Correlated Sensor Fault Detection for Real-Time Failure Prediction
Find Innovative SolutionsGenerate Solutions
Solution Overview
Problem
Existing sensor fault detection methods fail to timely identify sensor failures, leading to inaccurate data, system damage, and costly, time-consuming manual inspections, while conventional approaches often detect faults after they have occurred, lacking the ability to distinguish between sensor faults and operational failures.
Innovation Solution
A data-driven approach using univariate, bivariate, and multivariate anomaly detection, combined with ensemble algorithms, to identify critical sensors, detect faults, predict failures, and implement remediation strategies based on correlated sensor data, incorporating domain knowledge and physics-based models.
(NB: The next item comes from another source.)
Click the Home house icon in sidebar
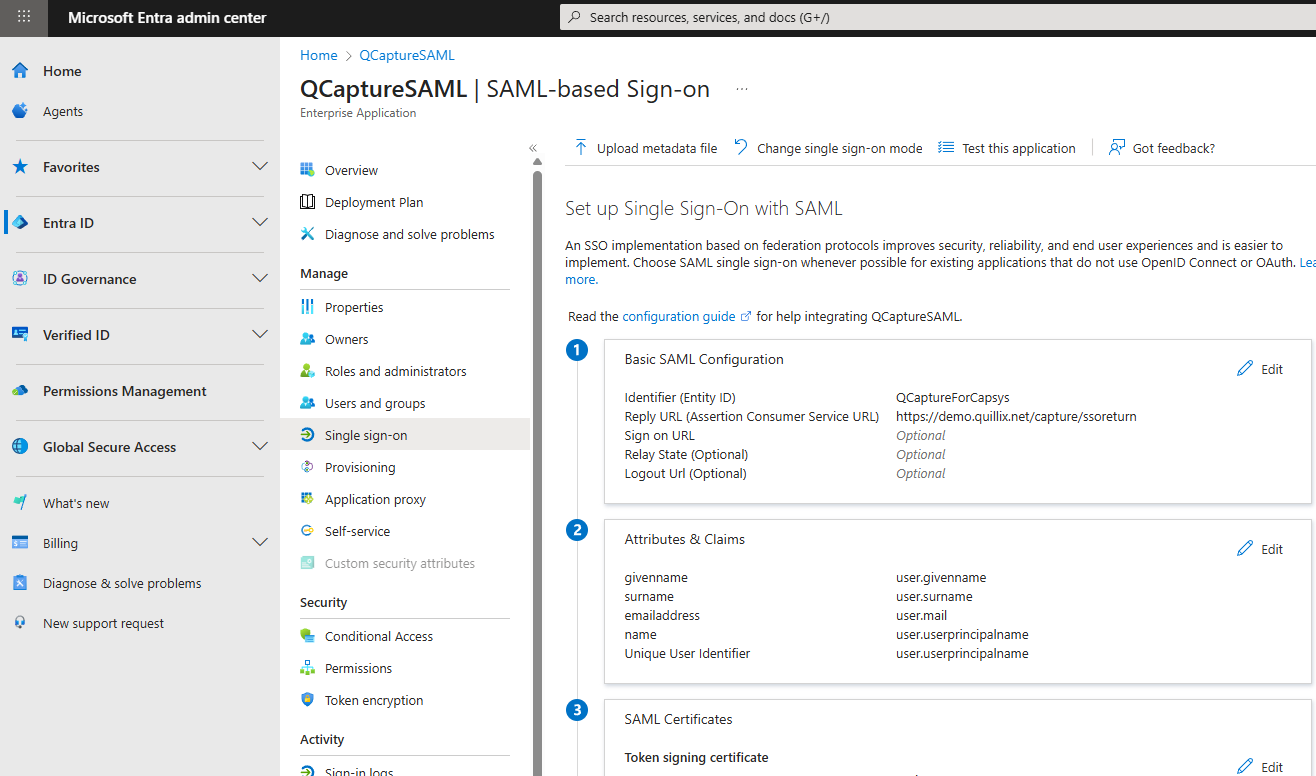The height and width of the screenshot is (776, 1316). pyautogui.click(x=20, y=71)
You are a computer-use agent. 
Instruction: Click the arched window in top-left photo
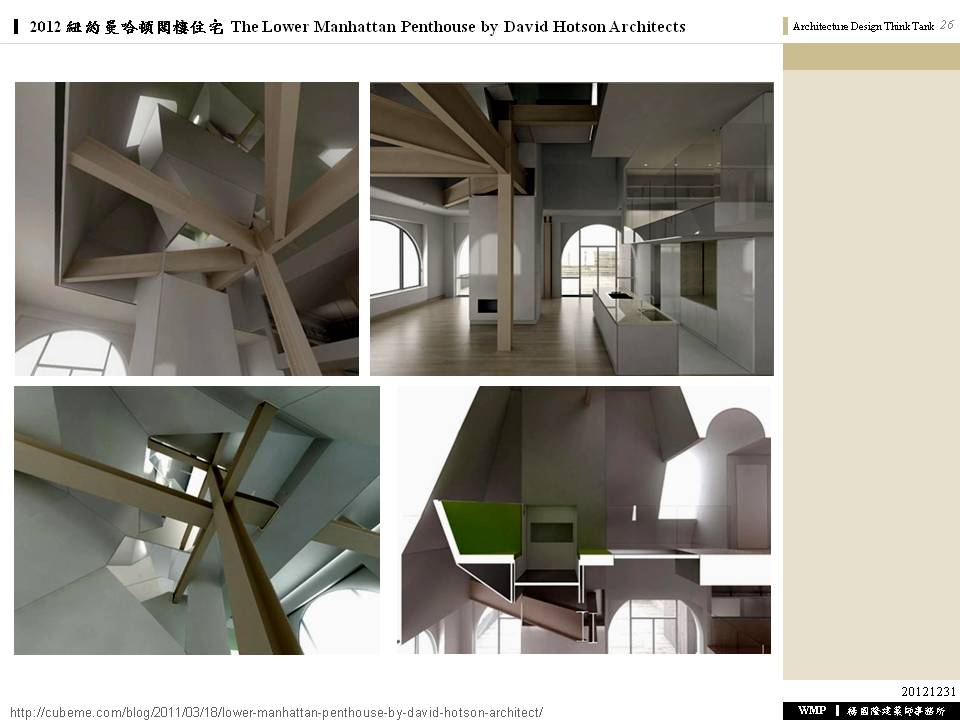click(70, 355)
Engineering Contradictions & Design Principles
Engineering Contradiction Analysis
1Measurement precision
If manual inspection methods are used to detect sensor faults, then detection accuracy may be maintained, but time consumption and operational costs increase significantly
Solution Approach 1:
The system enables sensors to self-diagnose their own health status by analyzing their own output signals against expected ranges and patterns. The sensor module automatically detects anomalies in its own readings without requiring external manual inspection, thereby maintaining detection accuracy while eliminating time-consuming human intervention.
Solution Approach 2:
The patent replaces manual mechanical inspection processes with automated electronic signal analysis. By using processing modules to continuously monitor and analyze sensor output signals, the system substitutes human operators with automated computational methods, achieving both high detection accuracy and reduced inspection time.
2Reliability
If continuous monitoring of all sensors is implemented, then fault detection timeliness improves, but system complexity and computational resources increase
Solution Approach 1:
The monitoring system is segmented into independent processing modules, each responsible for specific sensor groups or analysis functions. This modular architecture allows continuous monitoring of multiple sensors without creating a monolithic complex system, as each module can operate independently and be managed separately.
Solution Approach 2:
The system implements continuous monitoring selectively based on sensor criticality and anomaly detection needs. Rather than uniformly monitoring all sensors at maximum intensity, the system applies partial monitoring to less critical sensors and excessive (intensive) monitoring to critical sensors, optimizing the balance between detection timeliness and system complexity.
3Productivity
If sensor faults are not detected timely, then system operation continues uninterrupted, but data accuracy deteriorates and system damage may occur
Solution Approach 1:
The system continuously feeds back sensor output signals to processing modules that compare actual readings against expected ranges and patterns. When deviations indicate potential faults, the feedback mechanism triggers alerts or corrective actions, allowing the system to maintain both operational continuity and data accuracy by promptly addressing sensor issues.
Solution Approach 2:
The monitoring system performs preliminary detection of sensor faults before they cause significant data inaccuracies or system damage. By analyzing trends and anomalies in real-time, the system identifies potential failures early and takes preventive actions, ensuring both continuous operation and maintained data precision.
Data Source
AI summary
A method for real-time detection, prediction, and remediation of sensor faults may include receiving sensor data from a plurality of related sensors. The method may also include identifying, for a first sensor in the plurality of related sensors, a set of correlated sensors in the plurality of related sensors. The method may further include detecting a fault in the first sensor based on at least one of the sensor data received from the first sensor, the sensor data received from the set of correlated sensors, and the sensor data received from other sensors. The method may further include implementing a remediation strategy based on the predicted fault of the sensor.